Alfaqih Warsono
الْحَمْدُ ِللهِ الَّذِيْ وَفَّقَ مَنْ شَاءَ
مِنْ عِبَادِهِ لِحِفْظِ حُدُوْدِهِ ، وَأَعَانَهُمْ بِمَنِّهِ وَفَضْلِهِ عَلَى
اْلقِيَامِ بِحُقُوْقِهِ ، حَفِظُوْا حُدُوْدُ اللهِ فَحَفِظَهُمُ اللهُ ،
وَاتَّجَهُوْا بِقُلُوْبِهِمْ إِلَى اْلإِسْتِعَانَةِ بِرَبِّهِمْ فَأَعَانَهُمُ
اللهُ .عَلِمُوْا أَنَّ اْلأَمَّةَ لَوِاجْتَمَعُوْا عَلَى أَنْ يَنْفَعُواا
لْعَبْدَ بِشَيْءٍ لَمْ يَنْفَعُوْهُ إِلاَّ بِشَيْئٍ قَدْ كَتَبَهُ اللهُ لَهُ،
فَعَلَّقُوْا رَجَاءَهُمْ بِهِ، وَأَيْقَنُوْا أَنَّ اْلأَمَّةَ لَوِاجْتَمَعُوْا
عَلَى أَنْ يَضُرُّوااْلعَبْدَ بِشَيْئٍ لَمْ يُضِرُّوْهُ إِلاَّ بِشَيْئٍ قَدْ
كَتَبَهُ اللهُ عَلَيْهِ ، فَاعْتَمَدُوْا عَلَيْهِ، وَنَشْهَدُ أَنْ لاَ إِلَهَ
إِلاَّ اللهُ ، وَحْدَهُ لاَ شَرِيْكَ لَهُ، لَهُ الْمُلْكُ، وَلَهُ الْحَمْدُ،
وَبِيَدِهِ مَلَكُوْتُ السَّمَوَاتِ وَاْلأَرْضِ ، وَهُوَ عَلَى كُلِّ شَيْئٍ
قَدِيْرٌ ، وَنَشْهَدُ أَنَّ مُحَمَّدًا عَبْدُهُ وَرَسُوْلُهُ ، اْلبَشِيْرُ
النَّذِيْرُ ، السِّرَاجُ الْمُنِيْرُ ، صَلَّى اللهُ عَلَيْهِ وَعَلَى أَلِهِ،
وَأَصْحَابِهِ وَالتَّابِعِيْنَ لَهُمْ بِإِحْسَانٍ إِلَىْ يَوْمِ الدِّيْنِ،
وَسَلَّمَ تَسْلِيْمًا
Ma’asyiral muslimin rahimani wa rahimakumullah,
Kita telah mengetahui,
bahwa Allah memerintahkan kepada kita untuk beribadah kepada-Nya. Setelah itu
Allah Subhanahu
wa Ta’ala akan membalas pahala
amal ibadah, sesuai dengan tingkatannya. Namun, kita perlu menyadari, bahwa
amal ibadah kita, tidak semua akan diterima. Allah Subhanahu wa
Ta’ala telah menetapkan
persyaratan-persyaratan yang harus dipenuhi. Jika amal seseorang telah memenuhi
persayaratan itu, berarti amalnya akan diterima Allah Subhanahu wa
Ta’ala, dan jika kurang,
maka akan ditolak. Sebagai seorang muslim yang menghendaki agar amal ibadahnya
diterima dan mendapatkan ganjaran dari Allah Subhanahu wa Ta’ala, maka kita harus berusaha semaksimal mungkin
untuk mengetahui dan selanjutnya memenuhi persyaratan itu. Sebab, apalah
artinya amal banyak, namun tidak mendatangkan keridhaan Allah Subhanahu wa
Ta’ala?! Bahkan justru
sebaliknya, menyebabkan murka Allah Subhanahu wa Ta’ala. Sia-sialah kita dalam beramal, kalau pada
akhirnya akan ditolak dan dikembalikan kepada kita.
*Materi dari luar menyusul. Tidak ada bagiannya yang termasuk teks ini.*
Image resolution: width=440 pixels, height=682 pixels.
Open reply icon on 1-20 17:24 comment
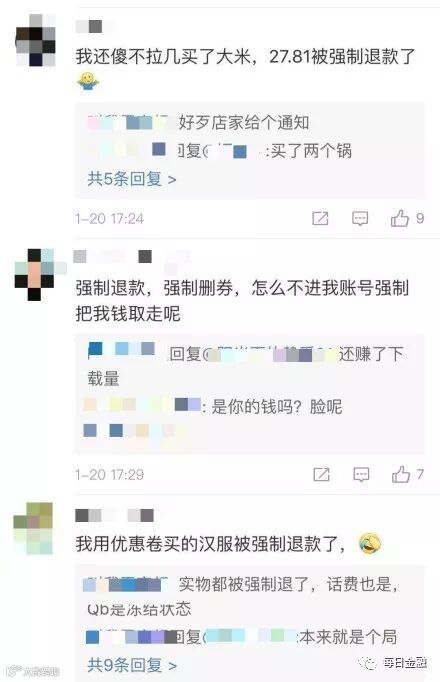[x=360, y=218]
Ma’asyiral muslimin rahimani wa rahimakumullah,
Dalam Alquran Surat
Al-Furqan, Allah telah berfirman,
وَقَدِمْنَآ إِلَى مَاعَمِلُوا مِنْ عَمَلٍ
فَجَعَلْنَاهُ هَبَآءً مَّنثُورًا
“Dan Kami hadapi segala
amal yang mereka kerjakan, lalu Kami jadikan amal itu (bagaikan) debu yang
berterbangan.” (QS. Al-Furqan: 23)
Ibnu Katsir
menjelaskan, ini merupakan kejadian pada hari kiamat. Yaitu pada saat amal-amal
dihisab oleh Allah Subhanahu wa Ta’ala. Melalui surat ini Allah Subhanahu wa Ta’alamemberitahukan, bahwasanya amalan-amalan orang
kafir dan musyrik tidak menghasilkan apa-apa, berapa pun banyaknya. Karena
amalan-amalan mereka itu tidak memenuhi persyaratan yang telah ditetapkan Allah Subhanahu wa
Ta’ala. Belum cukupkah
firman Allah Subhanahu wa Ta’ala tersebut mendorong kita untuk mempelajari syarat diterimanya
amal?
Ma’asyiral muslimin rahimani wa rahimakumullah,
Amal ibadah akan
diterima Allah Subhanahu wa Ta’ala, jika memenuhi dua syarat. Pertama, Ikhlas. Artinya, beribadah hanya kepada-Nya
saja dan karena Allah Subhanahu wa Ta’ala. Rasulullah shallallahu ‘alaihi wa sallam bersabda,
“Sesungguhnya Allah
tidak menerima satu amalan, kecuali amalan yang diikhlaskan untuk-Nya dan untuk
mencari wajah-Nya.” (HR. An-Nasa’i)
Rasulullah shallallahu
‘alaihi wa sallam juga
bersabda,
إِنَّمَا الأَعْمَالُ بِالنِّيَاتِ
“Sesunguhnya amal itu
tergantung niatnya.”
Dalam hadis lain,
إِنَّ اللَّهَ لَا يَنْظُرُ إِلَى صُوَرِكُمْ
وَأَمْوَالِكُمْ وَلَكِنْ يَنْظُرُ إِلَى قُلُوبِكُمْ وَأَعْمَالِكُمْ
“Sesungguhnya Allah
tidak melihat kepada bentuk rupa dan harta kalian, akan tetapi Allah melihat
kepada hati dan amal-amal kalian.” (HR. Muslim)
Masalah keikhlasan ini
berkaitan dengan hati. Dan masalah hati tidak bisa dipisahkan dengan niat.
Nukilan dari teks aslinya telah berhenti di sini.